Tasks for this exercise:
A - In the Uffa Fox text, how many parachutes slowed the airborne lifeboat after its release from the aircraft?
B - Write out the passage of the Uffa Fox text from "He was responsible" up to and including "introduction of trapezing.", word for word.

Source text:
# # # #

Uffa Fox

Uffa Fox, CBE (15 January 1898 – 26 October 1972) was an English boat designer and sailing enthusiast.

Airborne Lifeboat - Warwick B1 BV351
A Fox-designed airborne lifeboat, shown rigged for sailing, in front of a Vickers Warwick

Life

Uffa Fox was born on the Isle of Wight and was raised in East Cowes.[1] He lived for a while in Puckaster on the Isle of Wight.

Work

Uffafoxgrave
Grave of Uffa Fox, Whippingham, Isle of Wight, showing lifeboat of his design on parachute

He was responsible for many of the developments which have contributed to the modern popularity of Dinghy sailing. He first introduced the technique of planing to dinghy racing, and was influential in the introduction of trapezing.

In about 1943 he designed a 27 ft lifeboat to be dropped from Vickers Warwick aircraft when rescuing downed aircrew or mariners; its deficiencies led to the more sturdy American A-1 lifeboat. An example of this craft and of others built and/or designed by Fox are in the collections of the Classic Boat Museum at East Cowes, Isle of Wight.[2] These boats could be released from under the aeroplane retarded by six 32 ft diameter parachutes. Although initially adapted for the Warwick, the lifeboat was subsequently also carried by Air-Sea Rescue Lancasters and B-17 Flying Fortresses. The museum also holds a large collection of photographs by and about Fox.[2]

He became a friend of the Duke of Edinburgh in 1949 and they raced together at Cowes Week on many occasions. They raced on Fox's Dragon "Fresh Breeze" or the Duke's 'Royal' Dragon "Bluebottle". He also took the Royal children sailing at Cowes.

Apart from having a highly successful racing, cruising and sailing career, he ran successful boat design and boatbuilding businesses in the south of England. He designed many of the significant classes of boats around today, including the planing International 14, the Foxcub and Super Foxcub, the Flying Fifteen, the Flying Ten, the National 12, the National 18, the Albacore, the Firefly, the Javelin, the Pegasus Dinghy, the Jollyboat and the Day Sailer. Many of his designs exploited the wartime developments of moulded plywood, extruded aluminium, Tufnol etc..

# # # #

Dataset rows:
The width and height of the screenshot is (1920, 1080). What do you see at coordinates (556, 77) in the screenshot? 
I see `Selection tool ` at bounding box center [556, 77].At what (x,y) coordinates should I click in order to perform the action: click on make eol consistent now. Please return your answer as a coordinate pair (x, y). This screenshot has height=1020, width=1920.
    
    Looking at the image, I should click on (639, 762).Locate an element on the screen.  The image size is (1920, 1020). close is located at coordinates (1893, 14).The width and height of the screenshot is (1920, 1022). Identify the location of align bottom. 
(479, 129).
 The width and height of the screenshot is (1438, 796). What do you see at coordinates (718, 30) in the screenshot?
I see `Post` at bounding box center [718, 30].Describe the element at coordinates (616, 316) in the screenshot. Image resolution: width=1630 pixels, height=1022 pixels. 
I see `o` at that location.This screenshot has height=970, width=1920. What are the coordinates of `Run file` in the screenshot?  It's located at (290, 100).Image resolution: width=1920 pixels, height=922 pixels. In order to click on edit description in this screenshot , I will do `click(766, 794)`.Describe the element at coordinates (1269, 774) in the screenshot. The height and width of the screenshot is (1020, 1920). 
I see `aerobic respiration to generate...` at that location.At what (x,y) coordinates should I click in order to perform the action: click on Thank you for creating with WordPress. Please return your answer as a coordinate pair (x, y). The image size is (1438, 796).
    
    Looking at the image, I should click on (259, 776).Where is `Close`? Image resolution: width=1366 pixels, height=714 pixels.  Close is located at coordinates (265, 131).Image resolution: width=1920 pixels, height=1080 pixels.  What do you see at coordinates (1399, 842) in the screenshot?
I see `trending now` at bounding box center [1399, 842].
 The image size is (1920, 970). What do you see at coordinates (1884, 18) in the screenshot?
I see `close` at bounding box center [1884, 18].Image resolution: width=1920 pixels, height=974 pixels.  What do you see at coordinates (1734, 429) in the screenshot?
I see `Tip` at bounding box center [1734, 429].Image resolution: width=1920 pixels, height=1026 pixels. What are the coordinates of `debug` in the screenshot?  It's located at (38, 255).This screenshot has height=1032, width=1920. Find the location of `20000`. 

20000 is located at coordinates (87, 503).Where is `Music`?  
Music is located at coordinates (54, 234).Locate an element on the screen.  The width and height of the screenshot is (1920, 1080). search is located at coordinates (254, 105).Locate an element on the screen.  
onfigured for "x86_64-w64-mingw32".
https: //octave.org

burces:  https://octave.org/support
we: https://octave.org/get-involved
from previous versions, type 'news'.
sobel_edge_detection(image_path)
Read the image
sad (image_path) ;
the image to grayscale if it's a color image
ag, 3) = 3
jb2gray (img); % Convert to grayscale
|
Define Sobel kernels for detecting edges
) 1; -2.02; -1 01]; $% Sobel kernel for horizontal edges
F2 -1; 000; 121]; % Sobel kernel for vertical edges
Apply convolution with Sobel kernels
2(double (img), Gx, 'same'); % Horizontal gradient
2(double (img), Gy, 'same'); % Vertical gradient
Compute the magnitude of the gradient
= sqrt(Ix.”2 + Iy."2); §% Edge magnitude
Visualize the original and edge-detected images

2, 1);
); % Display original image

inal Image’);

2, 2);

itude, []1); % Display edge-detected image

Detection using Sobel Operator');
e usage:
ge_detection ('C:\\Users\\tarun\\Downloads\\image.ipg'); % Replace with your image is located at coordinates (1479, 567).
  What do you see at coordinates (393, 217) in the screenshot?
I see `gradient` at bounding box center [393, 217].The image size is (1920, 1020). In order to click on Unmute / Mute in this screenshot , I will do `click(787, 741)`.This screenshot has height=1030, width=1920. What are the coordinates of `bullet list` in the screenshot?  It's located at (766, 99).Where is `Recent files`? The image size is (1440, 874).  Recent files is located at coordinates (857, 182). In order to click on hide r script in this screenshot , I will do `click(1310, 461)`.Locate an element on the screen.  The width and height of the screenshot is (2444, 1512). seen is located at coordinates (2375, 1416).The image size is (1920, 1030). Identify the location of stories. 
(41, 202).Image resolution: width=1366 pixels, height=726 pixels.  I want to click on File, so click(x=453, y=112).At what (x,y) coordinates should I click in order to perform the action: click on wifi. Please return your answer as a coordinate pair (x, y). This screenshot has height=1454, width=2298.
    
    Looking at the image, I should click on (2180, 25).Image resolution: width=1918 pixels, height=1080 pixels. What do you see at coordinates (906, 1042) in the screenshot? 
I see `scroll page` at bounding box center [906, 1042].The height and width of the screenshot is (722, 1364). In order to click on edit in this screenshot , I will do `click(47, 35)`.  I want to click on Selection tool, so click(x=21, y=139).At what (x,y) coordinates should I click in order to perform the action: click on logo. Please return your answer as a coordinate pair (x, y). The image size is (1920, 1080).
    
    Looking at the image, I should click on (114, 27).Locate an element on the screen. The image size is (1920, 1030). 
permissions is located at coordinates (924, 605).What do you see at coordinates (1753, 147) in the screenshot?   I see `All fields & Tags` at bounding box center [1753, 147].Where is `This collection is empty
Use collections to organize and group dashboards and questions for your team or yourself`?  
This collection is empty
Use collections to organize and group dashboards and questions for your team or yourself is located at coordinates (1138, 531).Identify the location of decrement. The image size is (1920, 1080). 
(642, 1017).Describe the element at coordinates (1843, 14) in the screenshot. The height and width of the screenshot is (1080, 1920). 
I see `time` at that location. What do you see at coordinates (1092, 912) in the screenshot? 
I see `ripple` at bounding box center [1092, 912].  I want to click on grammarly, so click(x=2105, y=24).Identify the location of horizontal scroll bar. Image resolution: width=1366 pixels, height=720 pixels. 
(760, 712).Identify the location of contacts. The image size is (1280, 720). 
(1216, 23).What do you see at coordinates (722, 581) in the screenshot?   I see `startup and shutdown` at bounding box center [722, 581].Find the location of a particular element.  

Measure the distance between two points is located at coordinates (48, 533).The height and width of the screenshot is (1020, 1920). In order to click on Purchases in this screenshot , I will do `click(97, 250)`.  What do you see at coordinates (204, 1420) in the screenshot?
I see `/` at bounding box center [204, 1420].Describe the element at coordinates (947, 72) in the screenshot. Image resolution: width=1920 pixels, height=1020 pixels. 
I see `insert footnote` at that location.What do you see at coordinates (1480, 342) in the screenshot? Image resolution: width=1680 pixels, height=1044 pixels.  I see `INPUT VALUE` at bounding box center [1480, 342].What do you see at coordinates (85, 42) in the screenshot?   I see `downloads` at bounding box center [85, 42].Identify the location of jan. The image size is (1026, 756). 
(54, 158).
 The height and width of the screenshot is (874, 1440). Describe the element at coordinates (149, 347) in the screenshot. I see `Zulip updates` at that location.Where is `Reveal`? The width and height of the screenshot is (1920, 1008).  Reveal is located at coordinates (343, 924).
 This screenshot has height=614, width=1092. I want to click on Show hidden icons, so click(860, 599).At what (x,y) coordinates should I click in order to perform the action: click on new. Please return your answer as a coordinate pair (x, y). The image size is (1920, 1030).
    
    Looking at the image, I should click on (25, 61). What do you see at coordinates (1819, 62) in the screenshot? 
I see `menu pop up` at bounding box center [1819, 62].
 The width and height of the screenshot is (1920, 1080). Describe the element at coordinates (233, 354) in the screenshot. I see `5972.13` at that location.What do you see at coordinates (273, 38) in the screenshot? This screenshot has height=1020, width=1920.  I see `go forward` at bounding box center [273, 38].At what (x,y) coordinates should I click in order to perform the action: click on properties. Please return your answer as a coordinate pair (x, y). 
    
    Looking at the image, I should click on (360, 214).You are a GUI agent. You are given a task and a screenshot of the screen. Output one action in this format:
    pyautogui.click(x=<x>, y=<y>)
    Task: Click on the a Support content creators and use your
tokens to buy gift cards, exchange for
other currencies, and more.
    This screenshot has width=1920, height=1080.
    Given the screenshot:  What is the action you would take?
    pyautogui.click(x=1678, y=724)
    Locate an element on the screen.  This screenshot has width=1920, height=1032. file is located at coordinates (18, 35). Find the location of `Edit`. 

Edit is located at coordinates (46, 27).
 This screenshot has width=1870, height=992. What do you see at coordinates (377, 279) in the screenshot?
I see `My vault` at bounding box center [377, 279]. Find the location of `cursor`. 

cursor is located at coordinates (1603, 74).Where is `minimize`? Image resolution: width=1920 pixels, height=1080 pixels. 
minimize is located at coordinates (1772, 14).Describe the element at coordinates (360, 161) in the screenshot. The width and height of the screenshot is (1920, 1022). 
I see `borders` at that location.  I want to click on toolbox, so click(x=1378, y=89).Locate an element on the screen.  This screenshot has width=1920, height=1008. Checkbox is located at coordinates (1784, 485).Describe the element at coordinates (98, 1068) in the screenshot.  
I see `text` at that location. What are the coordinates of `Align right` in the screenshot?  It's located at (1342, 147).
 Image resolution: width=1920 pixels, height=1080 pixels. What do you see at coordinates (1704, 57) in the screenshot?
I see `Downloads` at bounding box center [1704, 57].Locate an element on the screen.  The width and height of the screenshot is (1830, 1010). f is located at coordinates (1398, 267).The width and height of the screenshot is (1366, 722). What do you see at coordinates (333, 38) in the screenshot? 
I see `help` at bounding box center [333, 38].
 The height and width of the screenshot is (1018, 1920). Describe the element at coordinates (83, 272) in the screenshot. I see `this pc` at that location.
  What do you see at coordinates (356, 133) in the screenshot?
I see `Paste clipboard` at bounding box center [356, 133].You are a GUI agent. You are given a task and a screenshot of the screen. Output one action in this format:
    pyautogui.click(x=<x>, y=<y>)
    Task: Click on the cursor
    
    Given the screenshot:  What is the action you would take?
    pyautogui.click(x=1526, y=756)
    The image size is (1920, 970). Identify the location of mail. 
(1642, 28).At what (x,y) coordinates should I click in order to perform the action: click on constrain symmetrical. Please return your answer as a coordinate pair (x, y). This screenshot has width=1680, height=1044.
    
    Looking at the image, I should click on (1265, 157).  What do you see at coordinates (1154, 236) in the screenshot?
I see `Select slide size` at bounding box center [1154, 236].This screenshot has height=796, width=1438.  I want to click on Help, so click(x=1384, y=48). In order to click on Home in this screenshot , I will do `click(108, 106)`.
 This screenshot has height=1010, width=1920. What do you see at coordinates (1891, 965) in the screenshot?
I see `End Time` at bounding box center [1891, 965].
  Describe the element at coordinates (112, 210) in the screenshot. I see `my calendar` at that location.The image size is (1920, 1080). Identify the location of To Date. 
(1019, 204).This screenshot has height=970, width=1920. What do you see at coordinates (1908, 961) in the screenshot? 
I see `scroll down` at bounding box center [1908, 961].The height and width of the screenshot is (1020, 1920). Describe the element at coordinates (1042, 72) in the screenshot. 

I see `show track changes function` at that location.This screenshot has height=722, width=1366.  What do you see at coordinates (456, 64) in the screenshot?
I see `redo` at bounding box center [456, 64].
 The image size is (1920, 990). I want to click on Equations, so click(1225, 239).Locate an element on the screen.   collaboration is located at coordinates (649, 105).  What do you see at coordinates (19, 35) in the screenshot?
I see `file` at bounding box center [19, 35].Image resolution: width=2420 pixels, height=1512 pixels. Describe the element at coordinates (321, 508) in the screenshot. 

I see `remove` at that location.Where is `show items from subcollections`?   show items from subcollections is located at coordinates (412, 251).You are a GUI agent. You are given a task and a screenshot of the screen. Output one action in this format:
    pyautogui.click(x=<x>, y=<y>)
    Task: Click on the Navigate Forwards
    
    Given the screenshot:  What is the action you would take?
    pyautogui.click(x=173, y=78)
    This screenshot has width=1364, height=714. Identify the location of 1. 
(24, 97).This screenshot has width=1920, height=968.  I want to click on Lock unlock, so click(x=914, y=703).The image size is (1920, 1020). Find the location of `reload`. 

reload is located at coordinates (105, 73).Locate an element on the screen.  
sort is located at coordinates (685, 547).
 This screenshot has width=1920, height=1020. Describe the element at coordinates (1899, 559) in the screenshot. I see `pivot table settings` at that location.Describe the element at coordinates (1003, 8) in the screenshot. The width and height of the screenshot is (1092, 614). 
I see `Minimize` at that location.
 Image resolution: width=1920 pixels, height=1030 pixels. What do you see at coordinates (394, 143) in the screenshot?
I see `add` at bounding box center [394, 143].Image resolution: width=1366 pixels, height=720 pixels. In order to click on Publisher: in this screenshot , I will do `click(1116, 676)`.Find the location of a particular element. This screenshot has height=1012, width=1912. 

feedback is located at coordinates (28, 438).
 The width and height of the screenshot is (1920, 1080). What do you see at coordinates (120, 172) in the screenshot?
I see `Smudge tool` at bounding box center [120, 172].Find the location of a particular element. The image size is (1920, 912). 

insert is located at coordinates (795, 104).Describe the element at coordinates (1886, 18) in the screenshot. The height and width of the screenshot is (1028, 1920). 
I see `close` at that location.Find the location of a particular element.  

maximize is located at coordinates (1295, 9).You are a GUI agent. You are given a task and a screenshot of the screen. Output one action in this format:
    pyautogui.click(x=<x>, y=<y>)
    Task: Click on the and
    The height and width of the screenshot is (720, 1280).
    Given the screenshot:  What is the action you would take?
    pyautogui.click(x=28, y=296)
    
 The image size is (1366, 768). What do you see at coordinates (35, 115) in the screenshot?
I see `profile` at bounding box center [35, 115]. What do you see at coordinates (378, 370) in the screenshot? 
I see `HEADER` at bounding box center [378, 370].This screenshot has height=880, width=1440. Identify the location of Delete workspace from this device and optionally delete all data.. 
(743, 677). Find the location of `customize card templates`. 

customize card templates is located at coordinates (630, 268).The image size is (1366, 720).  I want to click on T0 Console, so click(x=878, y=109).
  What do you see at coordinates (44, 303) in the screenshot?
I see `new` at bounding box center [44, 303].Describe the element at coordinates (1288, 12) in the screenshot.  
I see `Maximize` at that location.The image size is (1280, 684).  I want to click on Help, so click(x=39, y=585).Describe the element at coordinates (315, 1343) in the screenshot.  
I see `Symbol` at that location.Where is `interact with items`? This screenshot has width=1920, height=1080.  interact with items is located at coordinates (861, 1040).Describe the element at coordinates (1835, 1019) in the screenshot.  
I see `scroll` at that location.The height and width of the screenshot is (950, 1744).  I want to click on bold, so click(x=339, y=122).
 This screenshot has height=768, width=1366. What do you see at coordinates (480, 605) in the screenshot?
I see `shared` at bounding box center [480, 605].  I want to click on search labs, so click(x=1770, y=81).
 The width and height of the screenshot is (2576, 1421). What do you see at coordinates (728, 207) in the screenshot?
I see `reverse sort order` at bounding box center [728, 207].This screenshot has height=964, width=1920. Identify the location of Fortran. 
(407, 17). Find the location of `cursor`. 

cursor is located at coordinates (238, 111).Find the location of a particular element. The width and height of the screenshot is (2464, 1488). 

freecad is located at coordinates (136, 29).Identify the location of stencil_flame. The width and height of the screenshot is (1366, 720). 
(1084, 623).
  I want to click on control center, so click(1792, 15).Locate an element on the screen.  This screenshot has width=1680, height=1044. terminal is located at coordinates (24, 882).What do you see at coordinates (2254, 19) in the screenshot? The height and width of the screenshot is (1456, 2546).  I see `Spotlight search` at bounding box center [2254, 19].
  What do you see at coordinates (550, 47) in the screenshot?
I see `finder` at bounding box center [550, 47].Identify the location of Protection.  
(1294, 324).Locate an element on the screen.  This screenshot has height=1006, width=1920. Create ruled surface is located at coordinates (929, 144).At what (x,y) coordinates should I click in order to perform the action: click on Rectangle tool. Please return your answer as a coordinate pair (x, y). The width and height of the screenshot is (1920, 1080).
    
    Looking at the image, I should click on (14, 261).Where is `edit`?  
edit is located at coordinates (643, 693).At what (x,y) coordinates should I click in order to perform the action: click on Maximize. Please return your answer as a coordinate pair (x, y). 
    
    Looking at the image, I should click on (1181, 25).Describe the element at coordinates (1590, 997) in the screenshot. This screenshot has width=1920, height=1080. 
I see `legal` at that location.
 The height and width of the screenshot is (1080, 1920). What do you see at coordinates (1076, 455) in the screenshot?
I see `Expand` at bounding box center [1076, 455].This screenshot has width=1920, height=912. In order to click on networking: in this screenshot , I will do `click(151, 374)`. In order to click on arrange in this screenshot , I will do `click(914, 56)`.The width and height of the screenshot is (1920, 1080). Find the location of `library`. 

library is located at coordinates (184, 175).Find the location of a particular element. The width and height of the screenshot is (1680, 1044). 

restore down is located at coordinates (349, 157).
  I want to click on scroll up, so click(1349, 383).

# # # #

Answers per task:
A - Six parachutes, each 32 ft in diameter.

B -
He was responsible for many of the developments which have contributed to the modern popularity of Dinghy sailing. He first introduced the technique of planing to dinghy racing, and was influential in the introduction of trapezing.